───── The records

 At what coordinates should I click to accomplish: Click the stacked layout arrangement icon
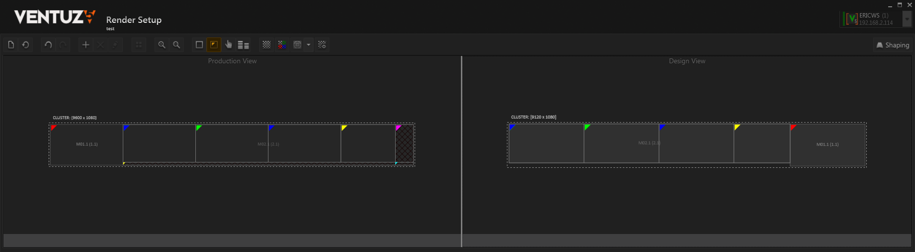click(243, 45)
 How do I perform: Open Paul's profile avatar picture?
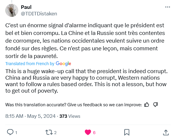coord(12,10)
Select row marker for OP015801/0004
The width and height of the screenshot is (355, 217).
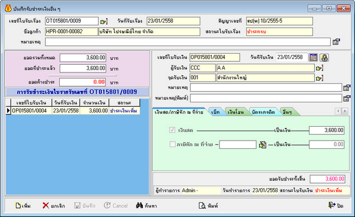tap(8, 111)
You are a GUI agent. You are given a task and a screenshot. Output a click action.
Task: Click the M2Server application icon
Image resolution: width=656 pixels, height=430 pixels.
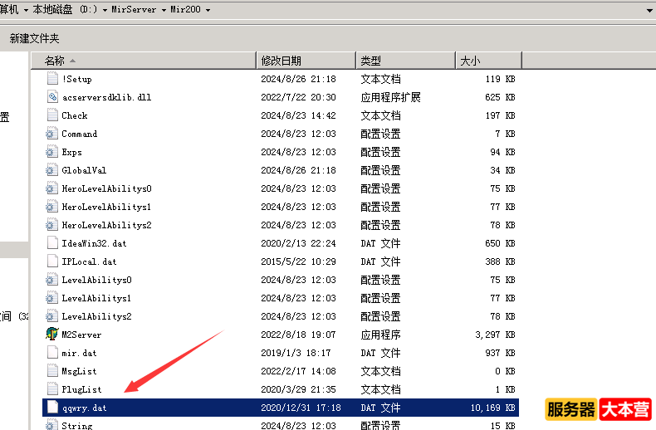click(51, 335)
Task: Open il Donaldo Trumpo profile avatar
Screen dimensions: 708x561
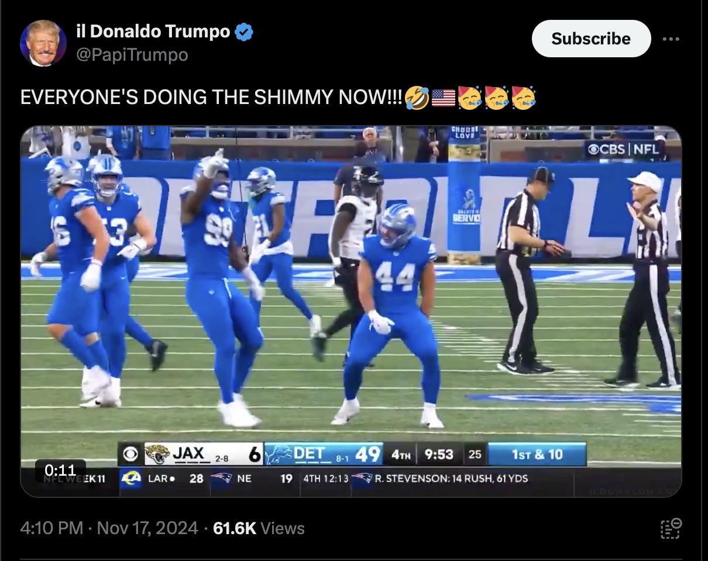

──────────

◆ Task item: Every last line above must be reproduced as written, and no pictures belong in the copy.

◆ Output:
 At what coordinates should I click to accomplish: Click the stacked layout arrangement icon
click(243, 45)
 How do I perform: Open Paul's profile avatar picture?
coord(12,10)
Select row marker for OP015801/0004
The width and height of the screenshot is (355, 217).
tap(8, 111)
You are a GUI agent. You are given a task and a screenshot. Output a click action.
Task: Click the M2Server application icon
Image resolution: width=656 pixels, height=430 pixels.
click(51, 335)
Task: Open il Donaldo Trumpo profile avatar
Screen dimensions: 708x561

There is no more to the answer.